Pero saliendo de las aulas,  del ámbito educativo,  porque a veces permitimos que se enmarque solo en ese aspecto y la inclusión es mucho más que educación, podemos encontrar otros villanos:  El sistema de salud que no atiende las necesidades de intervención oportuna y adecuada,  el funcionario amparado en una ley excluyente,  el mandatario local o estatal que firma acuerdos pero no sigue su cumplimiento.  El ciudadano que afirma que hay sitios para ellos y allí los dejen guardados.

Esos villanos estarán ahí,  fortalecidos por innumerables antivalores,  por prejuicios,  miedo y física pereza de cambiar su mentalidad.

PERO son más los HÉROES. Los que se la juegan toda por hacer de la inclusión un derecho real y accesible.

Es el director de escuela que se siente beneficiado de tener alumnos diversos en su establecimiento educativo no por una cuota económica o una exigencia de un juez,  sino porque sabe que la diferencia hará mejor su institución.  El maestro HÉROE que a pesar de las presiones y el riesgo a perder su trabajo se enfrenta a lo establecido y excluyente para darle el lugar a un alumno que merece estudiar y enseñar,  porque todos en esa aula aprenderán a ver la vida en todos sus matices gracias a él.  Ese compañero de clase que se acerca para extender su amistad,  su mano,  su ayuda a alguien que agradecerá por fin encontrar un amigo.

Héroes también aquellos funcionarios que le hacen “trampa” al sistema para ayudarte a radicar un derecho de petición a una madre desesperada.  Héroe el padre y la madre que no se asusta de ver a su hijo con un amigo diferente y especial,  Héroe quien abandera la causa inclusiva como un derecho enfrentándose a leyes que surgen todos los días esas que nos complican cada paso que demos.  Héroes que no permitirán excusas lastimeras y mucho menos posiciones excluyentes basadas en el concepto errado de la discapacidad.

Muchos son héroes anónimos.  No representarán un colectivo,  pero representarán a sus hijos sabiendo que quizá sin proponérselo sentarán un precedente.  No tendrán todas las herramientas para enfrentar el monstruoso y turbio sistema legal,  pero lograrán victorias pequeñas y silenciosas.
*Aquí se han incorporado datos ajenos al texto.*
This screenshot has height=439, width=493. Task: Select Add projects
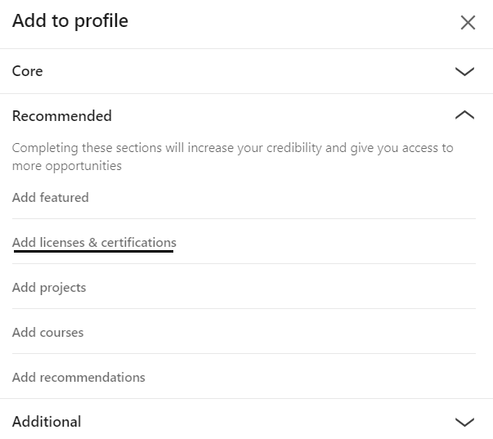49,287
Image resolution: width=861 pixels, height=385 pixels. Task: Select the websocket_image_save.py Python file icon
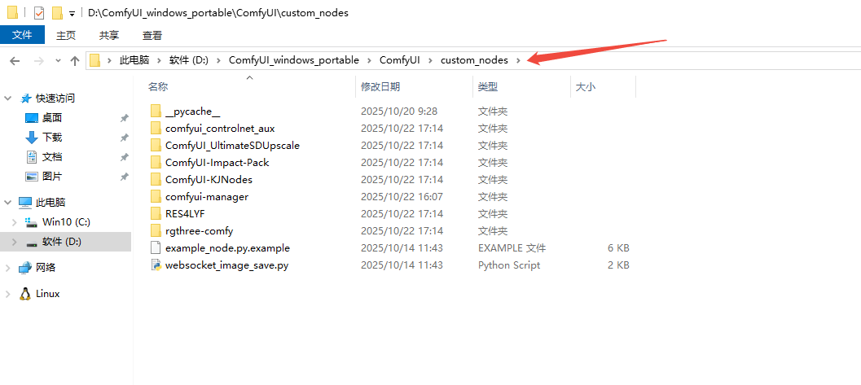[x=156, y=265]
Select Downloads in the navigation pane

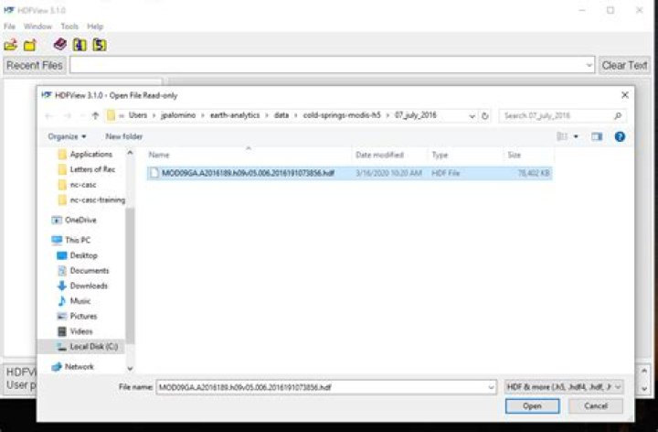point(89,286)
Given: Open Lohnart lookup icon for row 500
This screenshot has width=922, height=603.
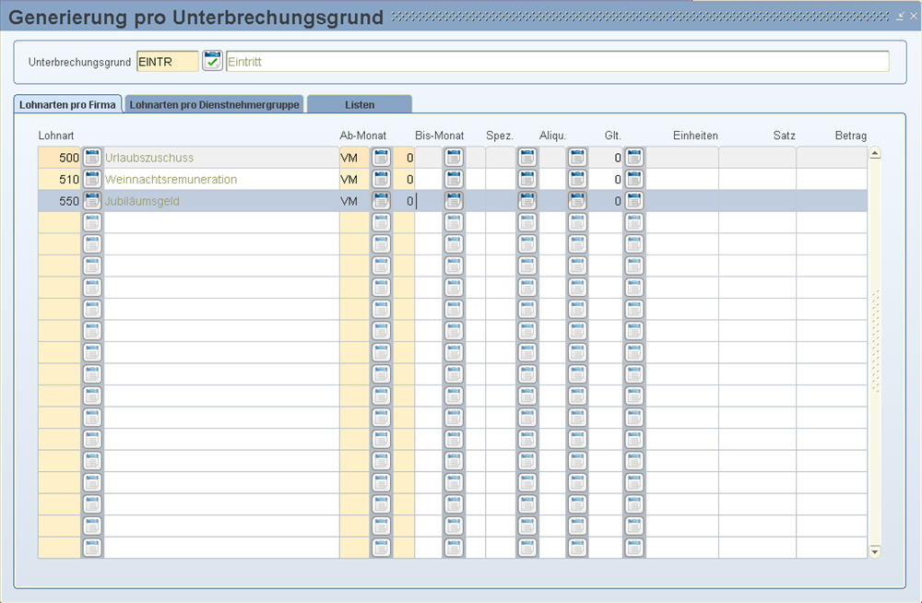Looking at the screenshot, I should [x=92, y=158].
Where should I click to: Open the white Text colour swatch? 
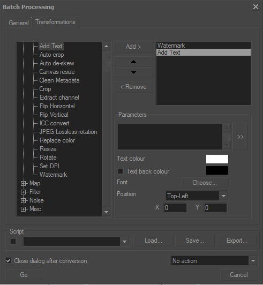click(x=217, y=159)
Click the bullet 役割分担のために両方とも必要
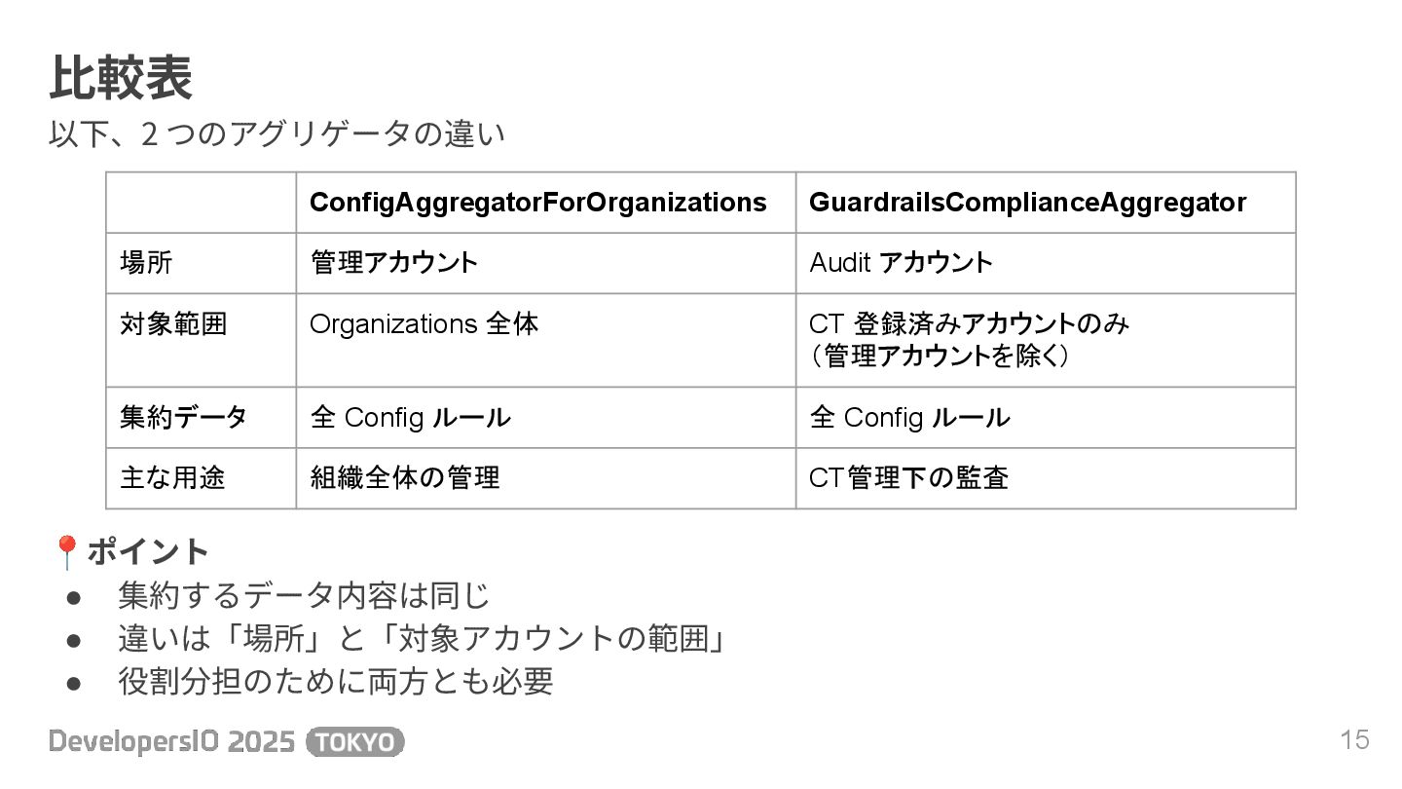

No cambiarán el mundo de golpe pero lo harán paso a paso,  así sin monumentales reconocimientos… igual su motivación está en su corazón,  es esa persona a la que no le puede fallar.

No deberían existir héroes ni villanos en el tema de la inclusión,  porque debería ser un derecho tan natural que no necesitara ser luchado,  ni peleado.  Pero allí están… villanos y héroes.  Reconocidos o anónimos.

En el momento que cierro este post timbran a mi puerta para entregarme correspondencia de la Secretaría de Educación (¿coincidencia?).  Dice:

“En ocasiones existen condiciones en las cuales con base en los diagnósticos y las valoraciones,  se puede establecer que el proceso de inclusión no será nunca educativo y que su condición es responsabilidad de quienes manejan discapacidades como la de su hijo”

Villanos así, como quien firma esa declaración tan devastadora e injusta son quienes motivan a que existan más HÉROES,  porque una batalla como está seguro requerirá convocar a todo el Salón de la Justicia.